The seasonal set menu is the clearest expression of what Matthias Brunner does here. The database records a regional beef tenderloin with harissa sabayon, potato roll, and winter vegetables as a representative dish — classical leaning, but with enough technique to justify the star. Both omnivore and vegetarian versions of the set menu are available, so dietary preference does not force you off the main format. The à la carte classics are the fallback if you want flexibility.
The kitchen runs a dedicated vegetarian set menu alongside the omnivore version, which is a more considered approach than venues that simply adapt a meat-forward menu on request. Beyond that, specific allergy or intolerance handling is not detailed in the available information, so check the venue's official channels before booking if your requirements are more specific.
Lunch is the value case: the database notes a reasonably priced set menu at midday that is a separate, lower-cost offering from the evening format. If budget is a factor, lunch here gives you access to a Michelin-starred kitchen at a lower price point than dinner — which is rare in this category. Dinner makes sense if you want the full seasonal tasting menu experience and the atmosphere of the vaulted room at its most unhurried.

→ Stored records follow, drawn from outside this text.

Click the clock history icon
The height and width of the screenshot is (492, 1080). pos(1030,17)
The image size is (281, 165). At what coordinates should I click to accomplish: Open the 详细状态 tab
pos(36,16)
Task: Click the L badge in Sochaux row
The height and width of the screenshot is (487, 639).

At €€€ for a Michelin-starred meal in the Swiss countryside, the set menu is priced fairly against the category. Sternen Badstube has operated continuously under the same couple since 2005, which is a meaningful signal of consistency — this is not a newly starred venue still finding its footing. If classical cuisine with seasonal, high-quality ingredients is your format, the value case is solid. If you prefer à la carte flexibility, the classics menu is available, though the set menu is where the kitchen's focus sits.